Autogrill ist seit 2005 auf dem deutschen Markt aktiv. Zunächst wurden Betriebe an Flughäfen übernommen, so 2007 auch in Hamburg-Fuhlsbüttel. Am Helmut-Schmidt-Flughafen werden bei Puro Gusto in Terminal 1 auf der Abflugebene italienische Kaffeespezialitäten und Snacks angeboten. Vor neun Jahren kamen Gaststätten von Tank & Rast hinzu, derzeit werden 32 Raststätten in der Bundesrepublik betrieben. Der italienische Mutterkonzern bezeichnet sich als der weltweit führende Anbieter von Gastronomieleistungen im Reisesektor.

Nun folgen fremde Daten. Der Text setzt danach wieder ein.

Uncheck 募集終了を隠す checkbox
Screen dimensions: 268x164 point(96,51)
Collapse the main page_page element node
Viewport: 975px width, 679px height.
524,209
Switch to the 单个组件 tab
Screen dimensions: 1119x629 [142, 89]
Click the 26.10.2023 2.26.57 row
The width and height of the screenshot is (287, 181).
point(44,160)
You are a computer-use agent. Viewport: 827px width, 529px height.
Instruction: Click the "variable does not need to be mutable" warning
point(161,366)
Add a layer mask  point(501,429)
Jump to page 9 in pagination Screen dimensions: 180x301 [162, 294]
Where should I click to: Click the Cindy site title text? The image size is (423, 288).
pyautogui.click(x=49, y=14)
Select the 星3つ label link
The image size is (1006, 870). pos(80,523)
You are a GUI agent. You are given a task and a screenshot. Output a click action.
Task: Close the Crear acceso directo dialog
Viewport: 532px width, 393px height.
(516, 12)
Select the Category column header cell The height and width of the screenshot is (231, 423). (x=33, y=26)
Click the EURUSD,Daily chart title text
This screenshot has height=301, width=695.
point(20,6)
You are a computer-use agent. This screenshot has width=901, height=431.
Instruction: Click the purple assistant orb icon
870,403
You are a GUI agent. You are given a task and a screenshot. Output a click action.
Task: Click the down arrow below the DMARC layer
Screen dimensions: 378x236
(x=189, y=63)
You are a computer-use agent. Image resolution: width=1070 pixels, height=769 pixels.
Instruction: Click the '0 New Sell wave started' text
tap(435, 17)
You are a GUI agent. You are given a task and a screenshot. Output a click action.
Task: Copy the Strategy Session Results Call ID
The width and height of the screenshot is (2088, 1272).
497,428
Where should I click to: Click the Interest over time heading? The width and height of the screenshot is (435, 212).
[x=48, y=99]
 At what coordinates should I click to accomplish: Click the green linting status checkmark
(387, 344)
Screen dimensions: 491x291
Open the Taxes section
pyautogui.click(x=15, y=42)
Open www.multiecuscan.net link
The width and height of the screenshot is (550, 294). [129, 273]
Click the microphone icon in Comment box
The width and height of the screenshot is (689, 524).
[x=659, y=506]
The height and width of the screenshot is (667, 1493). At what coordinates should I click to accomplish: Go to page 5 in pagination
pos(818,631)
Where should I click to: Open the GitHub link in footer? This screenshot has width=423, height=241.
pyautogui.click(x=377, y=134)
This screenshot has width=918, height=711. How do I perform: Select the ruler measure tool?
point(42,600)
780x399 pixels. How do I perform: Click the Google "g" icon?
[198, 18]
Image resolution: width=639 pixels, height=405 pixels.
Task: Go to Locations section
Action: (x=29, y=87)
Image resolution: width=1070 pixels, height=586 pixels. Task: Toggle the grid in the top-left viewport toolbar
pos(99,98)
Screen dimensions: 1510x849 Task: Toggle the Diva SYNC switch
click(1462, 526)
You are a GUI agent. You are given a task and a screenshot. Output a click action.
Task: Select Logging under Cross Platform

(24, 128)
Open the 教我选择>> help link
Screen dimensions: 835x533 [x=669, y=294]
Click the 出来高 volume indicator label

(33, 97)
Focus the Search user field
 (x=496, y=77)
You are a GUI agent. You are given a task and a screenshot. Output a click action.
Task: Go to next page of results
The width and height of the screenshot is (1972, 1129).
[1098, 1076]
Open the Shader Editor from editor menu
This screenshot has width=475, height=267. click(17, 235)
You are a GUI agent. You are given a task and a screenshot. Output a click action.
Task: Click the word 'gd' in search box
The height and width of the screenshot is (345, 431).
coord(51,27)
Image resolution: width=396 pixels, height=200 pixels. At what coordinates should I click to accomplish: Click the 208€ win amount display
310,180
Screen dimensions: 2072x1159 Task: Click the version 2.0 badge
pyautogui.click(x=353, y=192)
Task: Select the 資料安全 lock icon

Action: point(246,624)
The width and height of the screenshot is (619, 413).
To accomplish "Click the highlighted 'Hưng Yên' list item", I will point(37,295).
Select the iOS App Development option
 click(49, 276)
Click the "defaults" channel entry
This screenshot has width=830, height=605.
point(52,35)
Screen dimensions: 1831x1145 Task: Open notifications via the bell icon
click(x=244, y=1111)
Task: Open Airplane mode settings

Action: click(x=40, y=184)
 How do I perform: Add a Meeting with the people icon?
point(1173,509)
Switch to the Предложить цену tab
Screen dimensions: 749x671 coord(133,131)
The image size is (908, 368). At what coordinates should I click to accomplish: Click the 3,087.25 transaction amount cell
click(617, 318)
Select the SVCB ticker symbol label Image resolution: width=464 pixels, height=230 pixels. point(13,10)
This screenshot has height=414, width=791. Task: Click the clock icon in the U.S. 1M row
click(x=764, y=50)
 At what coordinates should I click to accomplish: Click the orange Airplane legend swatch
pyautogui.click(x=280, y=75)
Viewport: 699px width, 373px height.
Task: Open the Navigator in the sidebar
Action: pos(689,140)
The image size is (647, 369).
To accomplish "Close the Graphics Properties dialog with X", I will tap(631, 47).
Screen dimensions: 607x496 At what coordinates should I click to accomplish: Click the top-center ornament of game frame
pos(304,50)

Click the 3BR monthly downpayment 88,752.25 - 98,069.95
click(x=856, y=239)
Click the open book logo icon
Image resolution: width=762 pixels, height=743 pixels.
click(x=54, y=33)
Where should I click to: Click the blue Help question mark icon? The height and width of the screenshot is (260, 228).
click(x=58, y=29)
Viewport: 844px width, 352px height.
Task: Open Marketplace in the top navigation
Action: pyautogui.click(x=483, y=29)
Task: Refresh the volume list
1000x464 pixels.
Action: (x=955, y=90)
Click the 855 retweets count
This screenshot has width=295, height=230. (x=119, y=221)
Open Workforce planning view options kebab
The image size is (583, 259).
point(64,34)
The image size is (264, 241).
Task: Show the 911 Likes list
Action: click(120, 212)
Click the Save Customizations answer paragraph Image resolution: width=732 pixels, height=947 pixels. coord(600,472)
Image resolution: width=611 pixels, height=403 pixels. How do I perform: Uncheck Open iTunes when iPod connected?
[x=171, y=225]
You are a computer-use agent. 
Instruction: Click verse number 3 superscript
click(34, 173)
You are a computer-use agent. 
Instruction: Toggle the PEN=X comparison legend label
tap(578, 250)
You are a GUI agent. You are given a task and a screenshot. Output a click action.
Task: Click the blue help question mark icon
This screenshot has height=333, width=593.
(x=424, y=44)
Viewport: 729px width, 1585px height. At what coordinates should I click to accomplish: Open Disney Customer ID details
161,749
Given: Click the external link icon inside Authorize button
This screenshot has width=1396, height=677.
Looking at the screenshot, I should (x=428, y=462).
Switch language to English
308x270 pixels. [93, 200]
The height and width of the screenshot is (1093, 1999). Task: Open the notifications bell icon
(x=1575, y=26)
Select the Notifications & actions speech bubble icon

Unternehmen will auch in Zukunft wachsen

Das börsennotierte Unternehmen ist in 31 Ländern präsent und hat weltweit 4000 Verkaufsstellen, wie in Deutschland vor allem an Flughäfen, Autobahnen und rund 50 Eisenbahnstationen. Autogrill hat Dutzende eigene Marken und Hunderte in Lizenz wie Pizza Hut, Starbucks und Burger King. Als das Staatsunternehmen in den 1990er-Jahren privatisiert wurde, sicherte sich die Familie Benetton die Mehrheit, die dank der gleichnamigen Textil- und Modekette weltbekannt ist.

Le Crobag ist in den vergangenen Jahren vom einstigen Wachstumskurs abgekommen. Laut Internetseite gab es Ende 2013 mit 126 Geschäften sogar zwei mehr als aktuell. Beim Umsatz findet sich aber eine positive Tendenz. Die Erlöse legten seitdem von 81 Millionen Euro auf 87,8 Millionen Euro im Jahr 2016 zu. Man habe Filialen eröffnet, umgebaut und einige geschlossen, sagte Stöver. „Der Umsatz pro Fläche entwickelt sich positiv. Ich bin froh, dass wir das schaffen.“ Die Konkurrenz ist groß: Fast-Food-Konzern McDonald’s, Coffeeshopketten wie Starbucks und Billiganbieter wie Back-Factory verkaufen längst auch belegte Baguettes, Croissants und Snacks.

Neue Geschäfte

Neue Geschäfte soll es trotzdem geben. In Hamburg machte Le Crobag vor acht Wochen die umgebaute Filiale am S-Bahnhof Barmbek auf. Zwei Jahre war der Betrieb wegen der Baustelle in einem Provisorium untergebracht, nun bezog er seine neuen Räume. „Wir würden gerne am Schlump eröffnen“, sagt Stöver und wiederholt damit einen Standortwunsch, den sie seit Jahren hegt. Auch in die Ferne zieht es das Unternehmen. Mit einem Franchisenehmer sei ein Vertrag für ein Geschäft in Dubai geschlossen worden. Wann es eröffnet wird, ist noch unklar. Als nächste Sprache könnte dann die Website auf Arabisch erscheinen.